((
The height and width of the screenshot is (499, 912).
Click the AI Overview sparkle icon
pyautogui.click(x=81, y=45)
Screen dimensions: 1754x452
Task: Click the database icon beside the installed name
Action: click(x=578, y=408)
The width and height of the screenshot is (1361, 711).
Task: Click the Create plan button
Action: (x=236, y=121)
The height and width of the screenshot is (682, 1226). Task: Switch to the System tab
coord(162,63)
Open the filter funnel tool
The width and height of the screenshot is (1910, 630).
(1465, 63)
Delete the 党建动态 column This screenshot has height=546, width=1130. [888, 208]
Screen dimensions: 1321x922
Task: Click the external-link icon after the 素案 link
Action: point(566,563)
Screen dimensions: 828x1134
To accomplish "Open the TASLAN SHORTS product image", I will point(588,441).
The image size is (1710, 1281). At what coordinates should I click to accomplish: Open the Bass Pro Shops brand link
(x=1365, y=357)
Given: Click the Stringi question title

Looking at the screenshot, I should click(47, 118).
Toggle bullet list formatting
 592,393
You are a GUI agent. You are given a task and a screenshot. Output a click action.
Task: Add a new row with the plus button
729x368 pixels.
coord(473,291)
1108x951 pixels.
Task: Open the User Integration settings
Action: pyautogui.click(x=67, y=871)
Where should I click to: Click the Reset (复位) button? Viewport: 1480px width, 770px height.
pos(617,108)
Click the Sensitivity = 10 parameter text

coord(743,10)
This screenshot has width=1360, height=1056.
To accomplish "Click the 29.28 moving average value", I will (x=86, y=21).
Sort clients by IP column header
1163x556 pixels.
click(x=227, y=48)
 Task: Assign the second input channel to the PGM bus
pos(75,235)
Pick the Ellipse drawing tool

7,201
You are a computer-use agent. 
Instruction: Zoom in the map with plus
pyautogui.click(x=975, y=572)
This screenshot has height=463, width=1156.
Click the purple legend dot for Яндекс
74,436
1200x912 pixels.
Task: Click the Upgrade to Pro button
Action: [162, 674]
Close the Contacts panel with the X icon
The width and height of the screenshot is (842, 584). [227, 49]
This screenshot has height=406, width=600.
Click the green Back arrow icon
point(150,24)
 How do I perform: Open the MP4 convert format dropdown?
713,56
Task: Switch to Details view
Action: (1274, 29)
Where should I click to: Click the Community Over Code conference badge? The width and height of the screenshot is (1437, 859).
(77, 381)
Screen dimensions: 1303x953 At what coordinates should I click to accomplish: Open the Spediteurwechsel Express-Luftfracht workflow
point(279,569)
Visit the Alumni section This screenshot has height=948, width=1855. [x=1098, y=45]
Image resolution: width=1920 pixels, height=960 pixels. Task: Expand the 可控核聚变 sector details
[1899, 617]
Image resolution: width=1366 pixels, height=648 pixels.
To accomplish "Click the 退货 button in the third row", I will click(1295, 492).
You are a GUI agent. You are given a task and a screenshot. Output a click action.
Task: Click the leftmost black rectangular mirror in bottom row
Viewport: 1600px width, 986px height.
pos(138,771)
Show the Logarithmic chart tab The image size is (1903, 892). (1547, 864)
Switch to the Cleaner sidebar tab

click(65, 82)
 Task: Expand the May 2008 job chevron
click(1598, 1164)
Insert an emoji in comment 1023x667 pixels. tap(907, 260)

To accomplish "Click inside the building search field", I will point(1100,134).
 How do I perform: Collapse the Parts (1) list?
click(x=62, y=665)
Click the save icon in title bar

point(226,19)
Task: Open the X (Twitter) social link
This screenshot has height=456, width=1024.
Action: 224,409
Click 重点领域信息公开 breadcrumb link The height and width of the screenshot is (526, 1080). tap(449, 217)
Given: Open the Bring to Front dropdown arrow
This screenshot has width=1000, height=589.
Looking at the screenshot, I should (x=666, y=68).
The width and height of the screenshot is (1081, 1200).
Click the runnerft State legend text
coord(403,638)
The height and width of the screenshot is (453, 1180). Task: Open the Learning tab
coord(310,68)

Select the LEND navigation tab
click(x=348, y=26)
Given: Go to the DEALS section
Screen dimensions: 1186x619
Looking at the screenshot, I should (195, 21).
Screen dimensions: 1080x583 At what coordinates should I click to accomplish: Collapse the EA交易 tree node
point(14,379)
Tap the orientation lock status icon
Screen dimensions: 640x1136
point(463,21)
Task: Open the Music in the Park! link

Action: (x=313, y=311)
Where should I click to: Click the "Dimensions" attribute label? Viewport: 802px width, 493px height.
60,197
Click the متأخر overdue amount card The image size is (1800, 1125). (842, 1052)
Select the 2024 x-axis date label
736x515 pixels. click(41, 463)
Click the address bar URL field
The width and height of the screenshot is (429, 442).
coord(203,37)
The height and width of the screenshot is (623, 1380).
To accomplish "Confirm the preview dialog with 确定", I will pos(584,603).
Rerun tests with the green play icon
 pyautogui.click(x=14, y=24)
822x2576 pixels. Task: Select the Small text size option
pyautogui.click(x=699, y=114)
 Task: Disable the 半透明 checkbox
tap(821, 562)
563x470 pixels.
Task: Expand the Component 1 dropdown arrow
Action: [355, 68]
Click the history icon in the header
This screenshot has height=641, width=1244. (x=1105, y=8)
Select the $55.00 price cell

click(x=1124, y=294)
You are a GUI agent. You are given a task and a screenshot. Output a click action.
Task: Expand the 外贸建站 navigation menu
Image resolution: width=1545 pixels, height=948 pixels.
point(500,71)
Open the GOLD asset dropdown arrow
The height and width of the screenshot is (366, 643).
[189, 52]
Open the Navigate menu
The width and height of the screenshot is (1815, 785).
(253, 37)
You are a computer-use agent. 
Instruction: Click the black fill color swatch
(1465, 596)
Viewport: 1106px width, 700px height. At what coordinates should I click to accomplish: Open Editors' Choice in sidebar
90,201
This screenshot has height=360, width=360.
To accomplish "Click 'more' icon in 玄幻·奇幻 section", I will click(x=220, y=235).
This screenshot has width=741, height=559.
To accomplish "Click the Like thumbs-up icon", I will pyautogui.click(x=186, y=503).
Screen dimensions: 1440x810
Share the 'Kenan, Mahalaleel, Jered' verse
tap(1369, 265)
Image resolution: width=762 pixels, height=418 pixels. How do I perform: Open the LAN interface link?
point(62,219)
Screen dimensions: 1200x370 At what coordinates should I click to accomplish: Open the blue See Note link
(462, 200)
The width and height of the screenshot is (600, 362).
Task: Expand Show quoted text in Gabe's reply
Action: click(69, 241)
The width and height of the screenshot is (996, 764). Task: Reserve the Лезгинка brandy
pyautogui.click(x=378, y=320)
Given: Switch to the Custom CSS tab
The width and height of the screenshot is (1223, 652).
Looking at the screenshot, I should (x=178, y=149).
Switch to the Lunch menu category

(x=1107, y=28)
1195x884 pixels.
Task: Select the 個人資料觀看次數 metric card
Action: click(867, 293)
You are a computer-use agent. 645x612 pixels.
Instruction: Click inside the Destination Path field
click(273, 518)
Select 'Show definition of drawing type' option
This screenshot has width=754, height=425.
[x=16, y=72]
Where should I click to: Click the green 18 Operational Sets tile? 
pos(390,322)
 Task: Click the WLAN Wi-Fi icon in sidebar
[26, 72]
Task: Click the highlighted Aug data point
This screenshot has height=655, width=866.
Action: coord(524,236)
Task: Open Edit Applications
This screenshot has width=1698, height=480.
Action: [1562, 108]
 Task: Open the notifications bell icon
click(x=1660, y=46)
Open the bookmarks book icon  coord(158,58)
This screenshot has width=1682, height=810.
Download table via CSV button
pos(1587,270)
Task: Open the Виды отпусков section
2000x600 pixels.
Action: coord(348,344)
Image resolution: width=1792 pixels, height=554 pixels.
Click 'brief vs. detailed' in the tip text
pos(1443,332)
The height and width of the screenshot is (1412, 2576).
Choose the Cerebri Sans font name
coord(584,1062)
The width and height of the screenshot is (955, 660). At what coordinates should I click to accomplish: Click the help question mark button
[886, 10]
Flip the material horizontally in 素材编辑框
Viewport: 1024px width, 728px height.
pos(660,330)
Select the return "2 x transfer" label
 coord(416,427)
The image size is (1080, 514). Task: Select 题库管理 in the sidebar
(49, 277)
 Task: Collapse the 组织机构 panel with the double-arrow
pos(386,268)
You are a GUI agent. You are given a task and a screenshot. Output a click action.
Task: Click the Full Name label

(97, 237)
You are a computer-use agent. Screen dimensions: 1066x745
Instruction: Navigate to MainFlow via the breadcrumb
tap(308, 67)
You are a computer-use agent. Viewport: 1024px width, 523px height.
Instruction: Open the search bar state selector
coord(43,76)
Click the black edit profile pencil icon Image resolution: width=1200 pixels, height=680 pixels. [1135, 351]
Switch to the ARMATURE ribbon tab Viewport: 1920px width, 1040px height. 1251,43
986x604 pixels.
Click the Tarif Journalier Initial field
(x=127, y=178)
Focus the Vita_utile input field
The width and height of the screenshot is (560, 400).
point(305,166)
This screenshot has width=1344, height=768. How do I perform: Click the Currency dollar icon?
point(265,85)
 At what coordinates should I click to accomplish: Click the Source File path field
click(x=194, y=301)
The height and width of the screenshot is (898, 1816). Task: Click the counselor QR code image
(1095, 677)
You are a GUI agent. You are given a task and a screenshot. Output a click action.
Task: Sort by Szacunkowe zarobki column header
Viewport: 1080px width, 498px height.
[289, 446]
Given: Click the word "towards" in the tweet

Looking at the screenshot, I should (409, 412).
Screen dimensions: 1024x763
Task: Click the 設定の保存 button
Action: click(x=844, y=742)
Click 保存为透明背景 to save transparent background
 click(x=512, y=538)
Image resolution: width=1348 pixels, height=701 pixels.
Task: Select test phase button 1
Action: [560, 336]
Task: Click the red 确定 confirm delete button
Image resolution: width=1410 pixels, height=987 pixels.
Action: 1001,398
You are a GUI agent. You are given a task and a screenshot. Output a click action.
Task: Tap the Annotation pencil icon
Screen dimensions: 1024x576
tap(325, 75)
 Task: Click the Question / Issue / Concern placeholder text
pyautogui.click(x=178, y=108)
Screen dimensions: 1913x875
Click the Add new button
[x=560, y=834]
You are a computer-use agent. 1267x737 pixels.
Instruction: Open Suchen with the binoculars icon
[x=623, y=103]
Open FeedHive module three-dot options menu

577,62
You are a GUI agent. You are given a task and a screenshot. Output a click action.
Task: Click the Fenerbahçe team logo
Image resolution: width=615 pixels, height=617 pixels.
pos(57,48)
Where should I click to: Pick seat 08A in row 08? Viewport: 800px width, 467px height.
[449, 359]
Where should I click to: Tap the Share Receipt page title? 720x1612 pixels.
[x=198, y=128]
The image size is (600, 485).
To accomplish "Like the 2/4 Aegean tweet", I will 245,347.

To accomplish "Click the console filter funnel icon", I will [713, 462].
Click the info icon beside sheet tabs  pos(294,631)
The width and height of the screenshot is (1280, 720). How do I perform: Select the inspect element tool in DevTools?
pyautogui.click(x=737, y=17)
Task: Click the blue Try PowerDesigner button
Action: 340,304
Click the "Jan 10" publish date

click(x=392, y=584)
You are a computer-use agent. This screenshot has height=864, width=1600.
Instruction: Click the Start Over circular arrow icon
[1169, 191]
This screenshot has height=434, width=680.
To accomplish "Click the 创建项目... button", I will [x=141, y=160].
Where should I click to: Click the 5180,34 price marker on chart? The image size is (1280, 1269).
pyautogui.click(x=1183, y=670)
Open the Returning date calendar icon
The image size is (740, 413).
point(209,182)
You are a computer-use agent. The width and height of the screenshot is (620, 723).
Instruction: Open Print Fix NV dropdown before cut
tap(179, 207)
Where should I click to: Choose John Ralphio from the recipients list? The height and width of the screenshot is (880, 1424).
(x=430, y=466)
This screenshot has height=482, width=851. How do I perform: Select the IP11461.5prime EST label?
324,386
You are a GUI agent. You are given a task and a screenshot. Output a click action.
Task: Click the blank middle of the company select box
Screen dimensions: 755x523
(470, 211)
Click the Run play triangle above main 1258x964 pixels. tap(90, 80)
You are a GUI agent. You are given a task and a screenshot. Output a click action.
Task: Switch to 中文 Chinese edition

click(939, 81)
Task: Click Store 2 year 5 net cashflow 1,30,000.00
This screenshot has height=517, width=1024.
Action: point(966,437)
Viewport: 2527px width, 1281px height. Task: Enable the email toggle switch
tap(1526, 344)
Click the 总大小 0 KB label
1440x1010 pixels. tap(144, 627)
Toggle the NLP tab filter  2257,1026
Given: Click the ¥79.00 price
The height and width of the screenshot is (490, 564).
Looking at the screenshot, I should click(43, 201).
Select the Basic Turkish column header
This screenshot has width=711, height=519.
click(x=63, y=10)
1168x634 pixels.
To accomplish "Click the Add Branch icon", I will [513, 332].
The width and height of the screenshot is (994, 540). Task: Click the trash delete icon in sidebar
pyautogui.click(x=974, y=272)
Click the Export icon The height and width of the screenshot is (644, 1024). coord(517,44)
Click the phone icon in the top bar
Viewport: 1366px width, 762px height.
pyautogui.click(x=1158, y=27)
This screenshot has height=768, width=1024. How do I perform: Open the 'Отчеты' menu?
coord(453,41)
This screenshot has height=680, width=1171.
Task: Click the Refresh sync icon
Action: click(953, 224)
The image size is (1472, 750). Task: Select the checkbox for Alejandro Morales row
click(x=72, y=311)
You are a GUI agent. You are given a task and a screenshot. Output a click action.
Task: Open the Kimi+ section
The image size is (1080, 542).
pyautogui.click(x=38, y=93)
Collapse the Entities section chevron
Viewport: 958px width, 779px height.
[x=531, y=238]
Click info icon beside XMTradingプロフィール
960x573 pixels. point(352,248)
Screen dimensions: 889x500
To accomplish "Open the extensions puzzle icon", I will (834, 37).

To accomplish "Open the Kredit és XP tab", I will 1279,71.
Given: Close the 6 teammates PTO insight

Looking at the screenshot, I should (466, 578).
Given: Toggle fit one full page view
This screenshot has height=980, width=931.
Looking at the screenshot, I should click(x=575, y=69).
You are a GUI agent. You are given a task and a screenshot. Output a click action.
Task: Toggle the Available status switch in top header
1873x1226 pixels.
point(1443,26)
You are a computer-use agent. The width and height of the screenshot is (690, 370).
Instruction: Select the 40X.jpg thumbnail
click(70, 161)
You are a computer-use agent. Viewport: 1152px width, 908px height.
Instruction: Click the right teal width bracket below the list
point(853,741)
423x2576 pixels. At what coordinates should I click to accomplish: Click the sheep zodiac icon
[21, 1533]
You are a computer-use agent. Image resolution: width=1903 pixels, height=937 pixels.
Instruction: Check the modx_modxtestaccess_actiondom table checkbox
))
YOUR GOAL: Copy exactly the lines that run from the one with "Given: Close the 6 teammates PTO insight" to the last line of the material, including both.

RESULT OF THE EXERCISE:
Given: Close the 6 teammates PTO insight

Looking at the screenshot, I should (466, 578).
Given: Toggle fit one full page view
This screenshot has height=980, width=931.
Looking at the screenshot, I should click(x=575, y=69).
You are a GUI agent. You are given a task and a screenshot. Output a click action.
Task: Toggle the Available status switch in top header
1873x1226 pixels.
point(1443,26)
You are a computer-use agent. The width and height of the screenshot is (690, 370).
Instruction: Select the 40X.jpg thumbnail
click(70, 161)
You are a computer-use agent. Viewport: 1152px width, 908px height.
Instruction: Click the right teal width bracket below the list
point(853,741)
423x2576 pixels. At what coordinates should I click to accomplish: Click the sheep zodiac icon
[21, 1533]
You are a computer-use agent. Image resolution: width=1903 pixels, height=937 pixels.
Instruction: Check the modx_modxtestaccess_actiondom table checkbox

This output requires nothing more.